The primary goals of COPD management are to reduce symptoms and prevent and treat exacerbations and complications using both non-pharmacologic and pharmacologic methods. Smoking cessation, immunizations, inhaled bronchodilators, and inhaled corticosteroids are among the key components of a comprehensive treatment strategy, with medications added in a stepwise fashion as the disease worsens.
Several factors interfere with the successful management of a COPD exacerbation and allowing for a successful transition to home or a different level of care. These include suboptimal therapy, lack of education and counseling, and inadequate access to medications and ancillary services. Care for COPD patients requires a conscious shift from provider driven medication selection to patient-centered integrated care. Quick relief and maintenance medication effectiveness are dependent on the medications reaching the lungs which is far more complicated than swallowing a pill. Inhalation therapy requires complex cognition, dexterity, inspiratory effort and breath hold. Also involved is proper assembly, priming, sequencing and cleaning steps of the device used to deliver the medication. Patients who are acutely ill, especially with hypoxia or hypercapnia, may not process vital educational attempts at comprehensive transitional planning.
There are numerous opportunities available for the interprofessional team to help patients with COPD and to improve transitions of care from admission to the acute care facility through discharge to a rehabilitation facility, long-term-care facility, or home. It is vital that patients’ adherence to medication therapy be monitored in a manner that will achieve optimal patient outcomes. This includes the continued evaluation of each patients cognitive and physical attributes when selecting appropriate medications and their corresponding delivery devices. Patients should receive written action plans and be counseled on an ongoing basis in all care settings. Such measures to facilitate best practices in the transition of care should lead to improved quality of life and fewer admissions to the hospital.

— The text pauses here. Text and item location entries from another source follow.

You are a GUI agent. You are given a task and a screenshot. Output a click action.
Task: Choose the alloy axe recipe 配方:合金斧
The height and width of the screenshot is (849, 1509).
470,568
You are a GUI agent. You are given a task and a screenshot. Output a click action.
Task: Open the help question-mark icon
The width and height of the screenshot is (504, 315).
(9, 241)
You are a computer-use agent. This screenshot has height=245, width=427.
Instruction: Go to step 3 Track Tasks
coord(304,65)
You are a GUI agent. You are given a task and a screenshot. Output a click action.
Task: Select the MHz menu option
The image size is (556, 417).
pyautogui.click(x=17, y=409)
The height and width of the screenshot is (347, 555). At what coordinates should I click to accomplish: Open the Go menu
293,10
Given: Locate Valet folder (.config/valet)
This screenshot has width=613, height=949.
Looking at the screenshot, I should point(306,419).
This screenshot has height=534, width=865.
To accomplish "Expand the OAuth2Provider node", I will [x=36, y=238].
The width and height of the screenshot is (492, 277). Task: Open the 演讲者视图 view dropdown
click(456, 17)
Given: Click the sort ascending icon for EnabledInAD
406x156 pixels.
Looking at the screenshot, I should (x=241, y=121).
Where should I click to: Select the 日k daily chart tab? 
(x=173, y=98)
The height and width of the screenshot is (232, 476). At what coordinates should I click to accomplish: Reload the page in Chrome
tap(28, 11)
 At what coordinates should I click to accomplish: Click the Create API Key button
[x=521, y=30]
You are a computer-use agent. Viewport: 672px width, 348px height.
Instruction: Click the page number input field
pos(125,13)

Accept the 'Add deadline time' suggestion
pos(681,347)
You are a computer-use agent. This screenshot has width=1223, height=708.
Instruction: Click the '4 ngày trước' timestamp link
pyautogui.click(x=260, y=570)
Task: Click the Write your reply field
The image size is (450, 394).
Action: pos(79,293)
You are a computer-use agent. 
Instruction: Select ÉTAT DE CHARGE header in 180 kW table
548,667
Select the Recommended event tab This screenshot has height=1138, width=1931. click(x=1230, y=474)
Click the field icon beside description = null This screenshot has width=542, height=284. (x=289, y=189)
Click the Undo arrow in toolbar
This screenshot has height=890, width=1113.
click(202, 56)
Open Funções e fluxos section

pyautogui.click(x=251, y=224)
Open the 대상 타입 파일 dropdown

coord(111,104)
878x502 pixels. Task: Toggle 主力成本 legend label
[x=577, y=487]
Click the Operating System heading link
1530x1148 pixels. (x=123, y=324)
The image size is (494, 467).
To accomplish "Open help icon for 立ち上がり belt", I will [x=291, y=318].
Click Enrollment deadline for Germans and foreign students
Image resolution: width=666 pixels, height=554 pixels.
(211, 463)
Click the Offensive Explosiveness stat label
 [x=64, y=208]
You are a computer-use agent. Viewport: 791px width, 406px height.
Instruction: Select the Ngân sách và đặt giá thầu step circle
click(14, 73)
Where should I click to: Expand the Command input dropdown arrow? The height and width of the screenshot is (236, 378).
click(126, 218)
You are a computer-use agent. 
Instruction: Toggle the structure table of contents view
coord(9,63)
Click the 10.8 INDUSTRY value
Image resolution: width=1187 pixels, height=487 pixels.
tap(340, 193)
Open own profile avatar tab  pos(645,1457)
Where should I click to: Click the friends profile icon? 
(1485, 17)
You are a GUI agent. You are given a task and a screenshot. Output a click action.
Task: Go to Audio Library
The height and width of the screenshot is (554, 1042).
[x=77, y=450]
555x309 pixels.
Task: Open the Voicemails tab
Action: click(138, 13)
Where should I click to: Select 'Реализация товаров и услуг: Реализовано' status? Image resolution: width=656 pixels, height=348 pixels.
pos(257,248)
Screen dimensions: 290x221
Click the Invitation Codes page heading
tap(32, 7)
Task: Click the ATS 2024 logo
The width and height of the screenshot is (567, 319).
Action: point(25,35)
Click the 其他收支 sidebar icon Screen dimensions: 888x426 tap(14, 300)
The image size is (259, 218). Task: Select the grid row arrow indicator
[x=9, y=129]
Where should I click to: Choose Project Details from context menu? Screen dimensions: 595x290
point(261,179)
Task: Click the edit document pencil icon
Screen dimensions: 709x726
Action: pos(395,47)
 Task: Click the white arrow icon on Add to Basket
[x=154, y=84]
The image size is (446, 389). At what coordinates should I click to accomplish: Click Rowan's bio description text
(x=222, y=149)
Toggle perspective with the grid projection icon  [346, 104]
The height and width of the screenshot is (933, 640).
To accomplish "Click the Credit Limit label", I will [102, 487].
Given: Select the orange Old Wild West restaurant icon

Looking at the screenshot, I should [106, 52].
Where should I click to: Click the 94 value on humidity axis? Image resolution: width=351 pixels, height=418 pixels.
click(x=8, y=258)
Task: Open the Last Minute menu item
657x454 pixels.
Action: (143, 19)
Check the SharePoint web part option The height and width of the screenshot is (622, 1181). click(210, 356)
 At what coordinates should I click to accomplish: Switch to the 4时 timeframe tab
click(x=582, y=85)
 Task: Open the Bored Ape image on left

This resource center is designed to provide tools and resources for pharmacists, physicians, nurses, and other health care professionals to improve the care of patients with COPD. Improving care starts with admission and continuing as they transition from the hospital to the rehabilitation/long term care setting or to home.
Hippocrates said, "It is far more important to know what person has the disease than what disease the person has.” This philosophical approach is vital for successful care transitions for patients and families living with COPD.